Bipartición de mitocondrias

 El troceo no tiene porque ser equivalente, es decir, pueden obtenerse dos mitocondrias de diferente tamaño, una más grande y la otra más pequeña.

En cualquier caso, queda claro que se trata de organismos semiautónomos.

La membrana interna y externa de la mitocondria son totalmente diferentes. La externa se parece bastante a la membrana plasmática, mientras que la interna es muy distinta, con materiales inexistentes en la plasmática. Ya indicamos que en la matriz hay ADN, así como ribosomas. La mayor parte del contenido que la mitocondria posee en el interior deriva de ese ADN, de su propio genoma.

Las mitocondrias parecen elementos huéspedes, incorporados por una célula primitiva a modo de simbionte. Actualmente, ni una mitocondria ni un cloroplastos serían capaces de trabajar de forma autónoma en el exterior de la célula. Le faltan genes que hoy en día se encuentran en el interior del genoma celular. Parte de los genes mitocondriales han pasado al núcleo. Esto es un proceso factible, que se puede reproducir. Con los cloroplastos ha ocurrido algo parecido. Se pensaba que ambos tenían un origen común, pero hoy en día se piensa que el origen celular es distinto evolutivamente hablando. Con los peroxisomas tanbién ocurre algo parecido, pero estos no tienen la complejidad de mitocondrias y cloroplastos.

Peroxisomas

Esquema de un peroxisoma

Existen unos orgánulos muy parecidos a los lisosomas, redondeados, de morfología variable y que a diferencia de estos en su contenido enzimático, que en este caso son ricos en enzimas oxidantes. Se denominan peroxisomas. Son localizados por técnicas enzimáticas. Son ricos en un enzima denominado Catalasa. Induce reacciones ocn el peróxido del hidrógeno. Hay peroxisomas fáciles de localizar, por tener cristales protéicos a modo de malla. Pero los lisosomas pueden poseer diferentes formas y ser grandes o muy pequeños y totalmente electrondenso.

Se trata de un orgánulo cuya función y orígenes no están del todo claros. Se cree que son orgánulos muy antiguos que servían para eliminar oxígeno atmosférico en organismos anaeróbicos. Los peroxisomas han perdido importancia. Se encargan de procesos en los que se eliminan radicales de hidrógeno, de forma que colaboran en la detoxificación de sustancias. Por ejemplo, se encargan de la degradación de alcohol. También son útiles para llevar a cabo reacciones en las que se elimine peróxido de hidrógeno, un subproducto muy tóxico del metabolismo. Parte de estas funciones las llevan a cabo de forma coordinada con las mitocondrias.

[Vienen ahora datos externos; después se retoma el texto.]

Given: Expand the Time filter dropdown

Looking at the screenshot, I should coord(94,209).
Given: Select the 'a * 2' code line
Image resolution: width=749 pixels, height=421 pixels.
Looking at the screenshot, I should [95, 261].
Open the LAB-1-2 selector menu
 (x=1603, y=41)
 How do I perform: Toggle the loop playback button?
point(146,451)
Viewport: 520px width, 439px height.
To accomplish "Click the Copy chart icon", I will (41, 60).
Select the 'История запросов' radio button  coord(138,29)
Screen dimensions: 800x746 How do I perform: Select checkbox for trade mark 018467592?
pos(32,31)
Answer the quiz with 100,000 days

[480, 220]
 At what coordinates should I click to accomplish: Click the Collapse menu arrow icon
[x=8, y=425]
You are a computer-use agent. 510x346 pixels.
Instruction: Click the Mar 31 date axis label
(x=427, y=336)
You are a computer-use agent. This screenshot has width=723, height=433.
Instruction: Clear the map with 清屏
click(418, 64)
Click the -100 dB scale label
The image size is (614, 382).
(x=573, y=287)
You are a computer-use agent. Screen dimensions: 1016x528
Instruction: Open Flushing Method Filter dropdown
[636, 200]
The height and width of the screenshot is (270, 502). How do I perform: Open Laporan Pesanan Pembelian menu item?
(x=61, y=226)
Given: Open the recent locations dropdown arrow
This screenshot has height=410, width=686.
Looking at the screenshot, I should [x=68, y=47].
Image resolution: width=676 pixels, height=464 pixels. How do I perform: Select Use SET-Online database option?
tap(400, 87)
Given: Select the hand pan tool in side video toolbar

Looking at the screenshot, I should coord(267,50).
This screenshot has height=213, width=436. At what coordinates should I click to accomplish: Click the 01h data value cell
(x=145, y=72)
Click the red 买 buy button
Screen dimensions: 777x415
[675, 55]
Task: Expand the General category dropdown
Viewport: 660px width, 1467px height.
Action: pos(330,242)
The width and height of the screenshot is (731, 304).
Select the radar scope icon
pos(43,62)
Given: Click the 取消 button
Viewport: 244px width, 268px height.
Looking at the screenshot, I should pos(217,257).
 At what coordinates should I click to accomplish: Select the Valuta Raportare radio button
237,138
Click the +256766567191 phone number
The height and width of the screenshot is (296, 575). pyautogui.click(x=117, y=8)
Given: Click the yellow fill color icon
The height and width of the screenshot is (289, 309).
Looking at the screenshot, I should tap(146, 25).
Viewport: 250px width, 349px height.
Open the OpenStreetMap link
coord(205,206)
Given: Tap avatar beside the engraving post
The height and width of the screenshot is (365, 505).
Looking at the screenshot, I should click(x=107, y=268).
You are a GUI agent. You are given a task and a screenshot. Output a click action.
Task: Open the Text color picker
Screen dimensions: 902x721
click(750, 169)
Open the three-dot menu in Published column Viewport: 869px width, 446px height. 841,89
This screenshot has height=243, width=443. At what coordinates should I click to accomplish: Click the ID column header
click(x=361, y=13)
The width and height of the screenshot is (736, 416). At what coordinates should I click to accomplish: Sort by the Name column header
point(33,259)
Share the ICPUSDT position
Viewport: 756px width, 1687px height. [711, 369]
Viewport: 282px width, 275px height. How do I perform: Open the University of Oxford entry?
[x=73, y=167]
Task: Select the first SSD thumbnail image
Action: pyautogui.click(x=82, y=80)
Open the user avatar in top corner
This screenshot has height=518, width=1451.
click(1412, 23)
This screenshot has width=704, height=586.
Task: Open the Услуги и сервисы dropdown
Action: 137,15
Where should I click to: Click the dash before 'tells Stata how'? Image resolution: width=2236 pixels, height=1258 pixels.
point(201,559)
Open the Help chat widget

Eliminación del alcohol y peróxido de hidrógeno

Se han identificado ciertos peroxisomas especiales en las células vegetales, llamados floxisomas, que intervienen en proceos de ciclos vegetales. Sobre todo en un mecanismo de fotorrespiración, que solo se desarrollo con un nivel de dióxido de carbono adecuado. Se trata de unos peroxisomas, por lo tanto, muy especiales.

Otro cilco en el que se conoce su participación en vegetales es la transformación de azúcares a partir de ácidos grasos.

Dibujo de célula con orgánulos

Se pensaba que los componentes de los peroxisomas tenían una ruta equivalente a los de los lisosomas, sus proteínas serían fabricadas en el retículo y empaquetadas en el Golgi. Pero parece que los componentes protéicos de los peroxisomas provienen del citosol, siendo fabricados directamente por los ribosomas libres. Incluso las proteínas de membrana de los peroxisomas son independientes de la ruta retículo – Golgi.

Esto está relacionado con el hecho de que los peroxisomas son orgánulos que se fabrican de novo, es decir, no se fabrican en un determinado sitio de la célula, sino que se dividen a través de otros peroxisomas por bipartición, de forma similar a lo que ocurre con las mitocondrias. Los peroxisomas no tienen material genético propio. Pero incluso sus lípidos de membrana provienen directamente del citosol, no relacionándose con el retículo.